Every Sunday at exactly eleven, swimmers in the Overbosch pool in The Hague are taken out of the water for a half-hour break. The reason for this strange situation: While the Savior is eating lunch, no one can pay attention. The additional staff cannot be tracked.
source: ANNP
It doesn’t matter if there are many people or not in the Overbosch pool, at Vlaskamp in The Hague. Anyone who goes swimming on a Sunday morning should get out of the water at eleven anyway and change. Anyone who wants can come back later. But at the eleventh hour, everyone has to change, so waiting in a swimsuit is not an option.
Between eleven and a half past eleven, the lifeguard on duty can take a break and have a quiet lunch.
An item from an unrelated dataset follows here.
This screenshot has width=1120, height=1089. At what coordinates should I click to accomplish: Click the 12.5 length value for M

He doesn’t have time for that while swimming. As with us, municipalities and cities are always looking for employees who can be additionally deployed.
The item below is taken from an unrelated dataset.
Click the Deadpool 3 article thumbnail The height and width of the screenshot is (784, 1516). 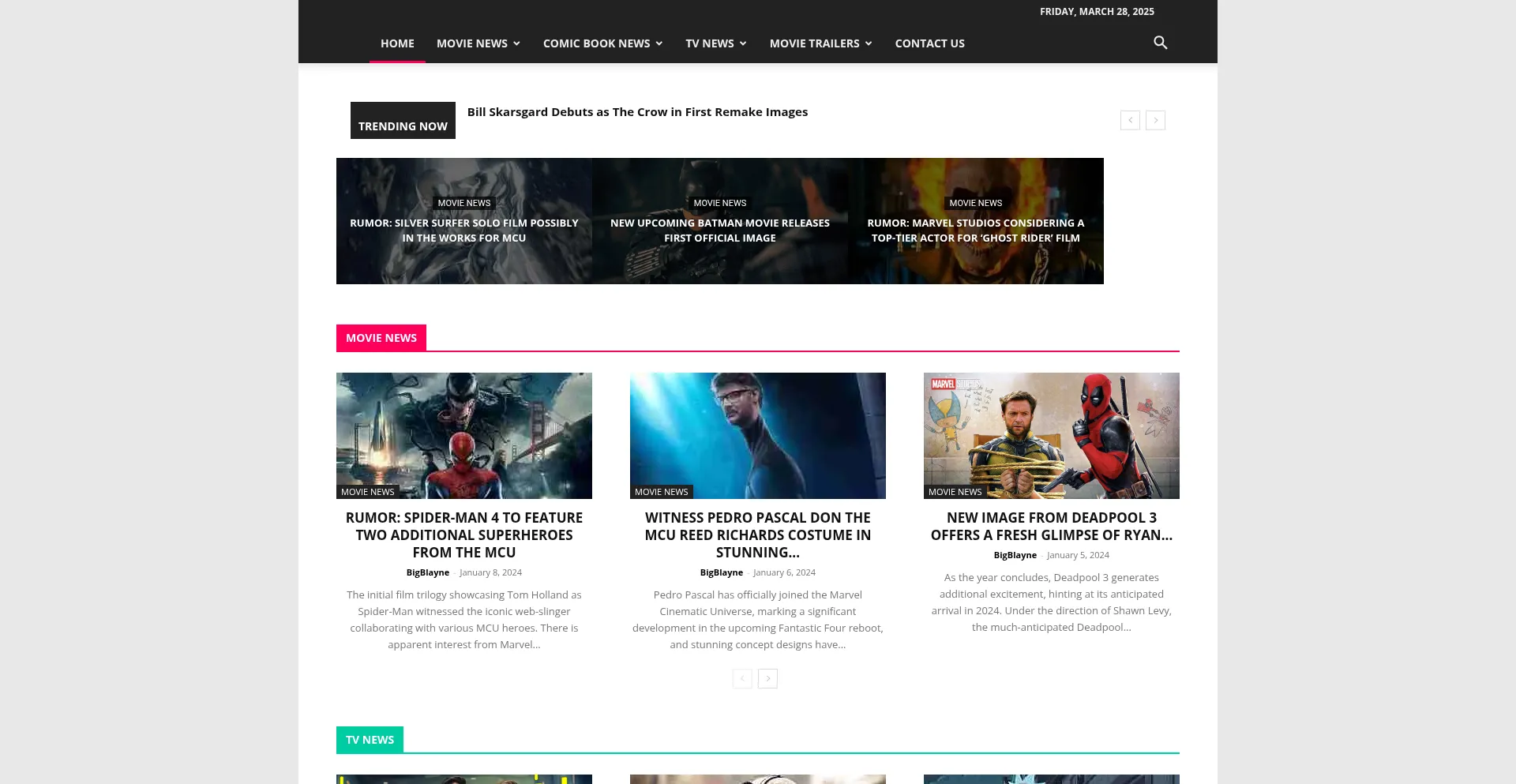[1051, 435]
Ordinary swimmers are now used to it and don’t mind it. Or they make sure they arrive on time or just dive into the water after their lunch break.
But Shiva de Winter, chairman of the Dutch Foundation for Water and Swimming Safety, is not happy about that. “It’s a very unfriendly solution towards customers,” he says.
De Winter will find other metrics such as shorter working hours understandable, but not this measure. “If a swimming pool must be closed for safety reasons, I understand that. But an action like that has nothing to do with safety.”
An assessment will be made in the second half of August and consideration will be given to whether the Sunday holiday will remain or be removed again.